- PROBLEM
For each entry below, write an exact copy and leave out the images.

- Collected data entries
-- Opening Marker --
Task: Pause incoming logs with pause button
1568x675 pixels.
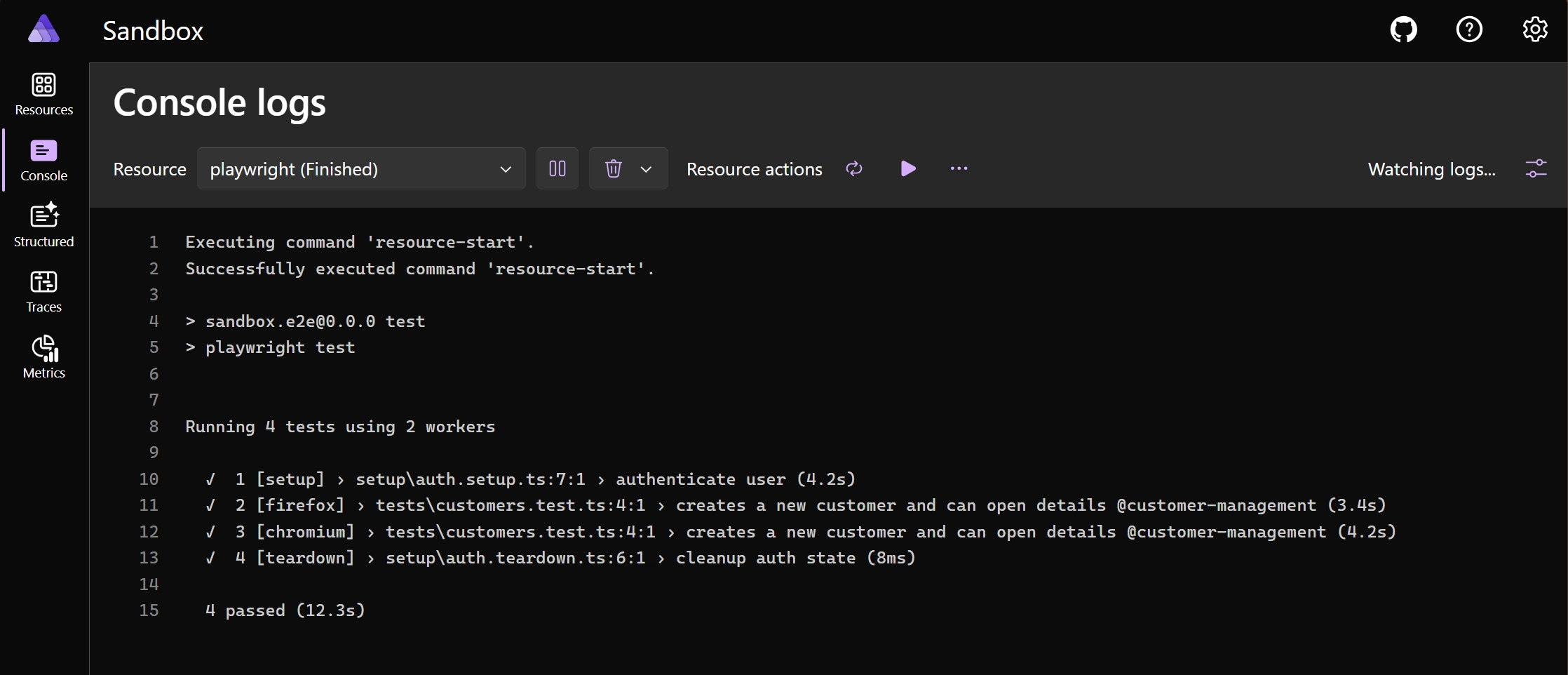Action: click(557, 168)
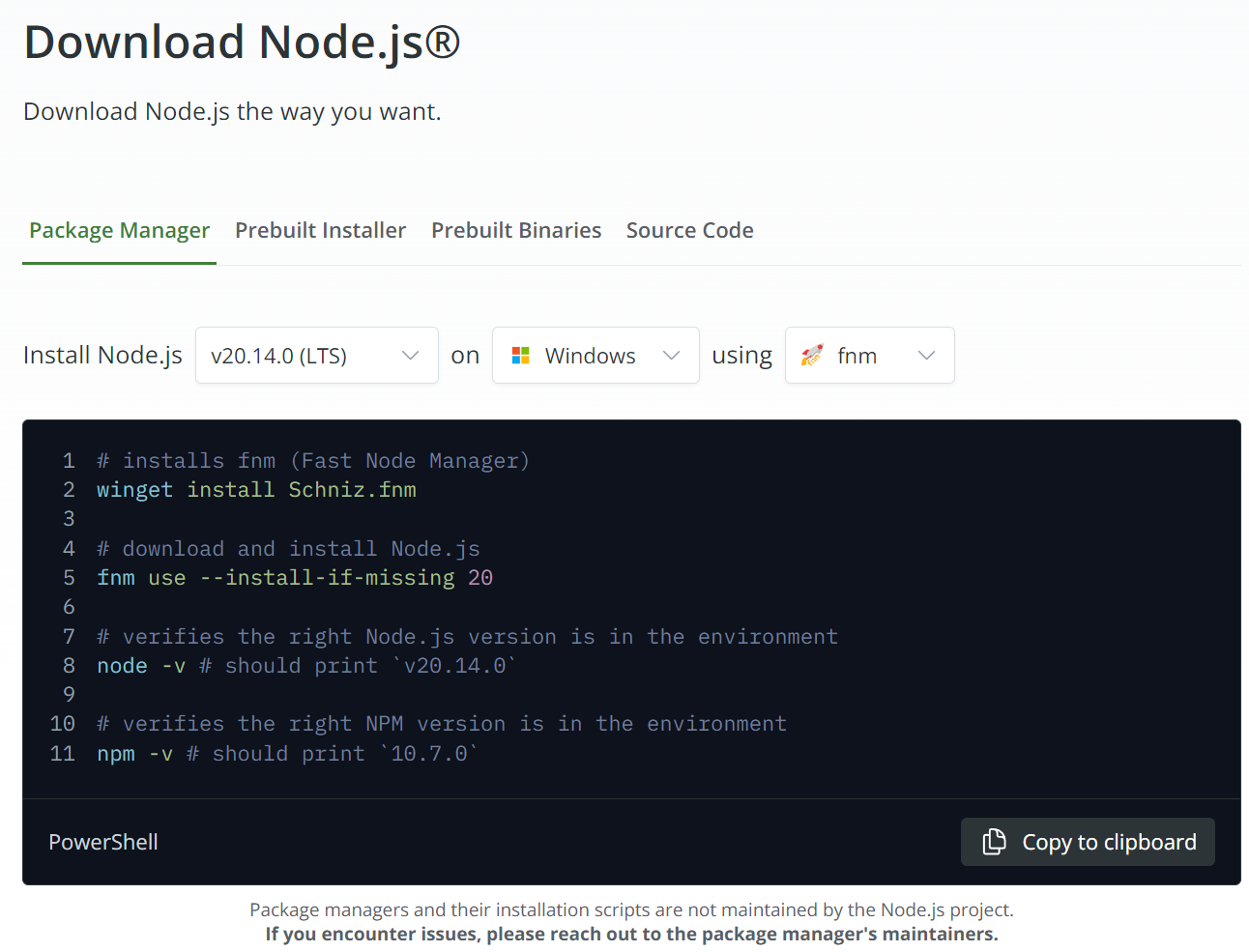
Task: Switch to the Prebuilt Binaries tab
Action: point(516,230)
-- Closing Marker --
- OUTPUT OF THE EXERCISE
Task: Pause incoming logs with pause button
1568x675 pixels.
Action: click(557, 168)
Task: Switch to the Prebuilt Binaries tab
Action: point(516,230)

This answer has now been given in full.